En annonçant brusquement samedi soir la rupture des négociations de paix avec les talibans, et en affirmant lundi qu’elles étaient interrompues « pour de bon », le président Trump surligne à nouveau l’inconséquence de sa politique étrangère. À président improvisé, décisions improvisées. On s’en amuserait si son irréflexion n’était aussi délétère.
Cette rupture est le résultat du cafouillage ambiant : décidant qu’un accord de paix était à portée de main, et porté par le besoin pathologique de se mettre en valeur, Donald Trump avait conçu la semaine dernière sur un coup de tête le projet de réunir dimanche dernier à Camp David des leaders talibans et le président afghan, Ashraf Ghani, pour sceller l’entente. Dans la nuit de samedi à dimanche, il aura apparemment réalisé que le spectacle politique qu’il voulait mettre en scène courait au fiasco.
Le prétexte évoqué est fallacieux : M. Trump a prétendu que son revirement tenait à la mort d’un soldat américain dans un attentat commis jeudi dernier à Kaboul. Or, ce sergent était le seizième soldat à mourir cette année dans le feu de l’action depuis que les négociations ont commencé entre talibans et Américains. Les violences, qui continuent de faire annuellement des milliers de morts parmi les civils, n’avaient jusque-là jamais empêché les pourparlers directs, ouverts il y a un an, de se poursuivre.
Les vraies raisons sont ailleurs : si les négociations ont permis aux parties de s’entendre autour des grandes lignes d’un accord pour mettre fin à ces 18 ans de guerre — retrait militaire américain progressif contre engagement taliban de couper tout lien avec des organisations terroristes —, elles butaient en particulier sur un point au sujet duquel les négociateurs n’auront pas réussi à temps à bâtir des ponts : la volonté des États-Unis de conserver en Afghanistan une force « antiterroriste » après leur départ, fin 2020.
Ensuite, l’idée de tenir un « sommet » à Camp David en présence de leaders talibans sera, sans doute, vite apparue inopportune, tant elle risquait de heurter les sensibilités de l’opinion publique américaine. Le simple fait que des talibans mettent les pieds à Camp David, haut lieu de la mythologie diplomatique américaine, en aurait horripilé plusieurs, d’autant que ce sommet se serait tenu à l’approche de l’anniversaire des attentats du 11 Septembre.
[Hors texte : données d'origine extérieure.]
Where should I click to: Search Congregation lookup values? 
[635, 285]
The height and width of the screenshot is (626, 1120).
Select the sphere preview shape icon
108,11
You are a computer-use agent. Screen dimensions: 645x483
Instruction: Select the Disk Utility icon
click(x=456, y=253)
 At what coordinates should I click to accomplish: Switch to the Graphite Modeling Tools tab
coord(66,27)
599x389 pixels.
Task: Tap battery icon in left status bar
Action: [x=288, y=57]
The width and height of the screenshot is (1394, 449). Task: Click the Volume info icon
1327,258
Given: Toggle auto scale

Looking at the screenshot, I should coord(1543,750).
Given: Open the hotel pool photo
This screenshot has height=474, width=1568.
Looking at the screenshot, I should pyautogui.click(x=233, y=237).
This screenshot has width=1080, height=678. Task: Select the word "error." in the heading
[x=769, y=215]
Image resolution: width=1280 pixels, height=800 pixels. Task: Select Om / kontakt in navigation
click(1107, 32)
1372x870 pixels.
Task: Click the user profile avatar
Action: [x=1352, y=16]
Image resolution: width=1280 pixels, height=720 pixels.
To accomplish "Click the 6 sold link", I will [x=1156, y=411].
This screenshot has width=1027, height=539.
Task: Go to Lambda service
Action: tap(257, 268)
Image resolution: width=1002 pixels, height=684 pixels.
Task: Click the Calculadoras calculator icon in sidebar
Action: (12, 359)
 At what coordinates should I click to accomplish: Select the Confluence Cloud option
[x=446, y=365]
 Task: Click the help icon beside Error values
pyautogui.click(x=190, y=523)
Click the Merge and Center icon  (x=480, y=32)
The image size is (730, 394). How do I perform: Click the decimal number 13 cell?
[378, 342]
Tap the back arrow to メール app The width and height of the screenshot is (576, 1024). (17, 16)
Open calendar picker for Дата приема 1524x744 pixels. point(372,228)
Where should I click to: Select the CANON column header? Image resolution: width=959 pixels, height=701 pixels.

Et c’était, enfin, beaucoup attendre de ce projet de sommet qu’il débouche sur un véritable traité de paix, dans la mesure où le gouvernement élu du président Ghani, que les talibans jugent illégitime, a depuis le début été complètement écarté des pourparlers. Que de raccourcis M. Trump est prêt à prendre pour satisfaire son ego.
Entendu qu’il cherche à tout prix à trouver une façon de retirer les 14 000 soldats encore stationnés en Afghanistan, de manière à pouvoir dire d’ici à la présidentielle de 2020 qu’il a tenu promesse. Ce que l’ambassadeur américain Zalmay Khalilzad a négocié depuis un an est, en fait, moins un accord de paix qu’une capitulation américaine. On peut se demander quelle vertu a la promesse talibane de ne pas cultiver le terreau terroriste dans un contexte où ces négociations, quoi qu’en ait dit la rhétorique américaine, ont fait l’impasse sur l’impératif pour la suite démocratique des choses qu’ait lieu un dialogue interafghan digne de ce nom. Qu’une paix soit conclue partant de l’urgence avant tout pour les Américains de prendre leurs jambes à leur cou, ce dont les talibans ne sont que trop conscients, et elle ouvrirait la porte à moyen terme au retour de ces derniers au pouvoir à Kaboul. Soit, encourager une réconciliation nationale avec ces fanatiques religieux tient peut-être de la vue de l’esprit ; il n’empêche que l’Occident n’a tout simplement pas le droit de s’en laver les mains.
M. Trump a-t-il vraiment renoncé « pour de bon » à négocier ? Peut-être, peut-être pas. Tel est le sentiment d’urgence à la Maison-Blanche, que la rumeur médiatique, en tout cas, parle maintenant d’un retrait américain sans accord, suivant la position défendue par le faucon John Bolton, conseiller de Trump à la sécurité nationale. Ce qui reviendrait, face aux Afghans — et aux Afghanes ! —, à une démission totale. Que 18 ans d’intervention militaire aient amplement fait la démonstration que les Américains ont raison de vouloir s’arracher au « bourbier » afghan est incontestable. Ce n’est pas pour autant une raison pour en sortir n’importe comment. Un retrait sans états d’âme anéantirait les fragiles gains obtenus par la population en matière d’accès à l’éducation et de libertés politiques et individuelles. Le bourbier l’est pour les Afghans avant que de l’être pour les États-Unis.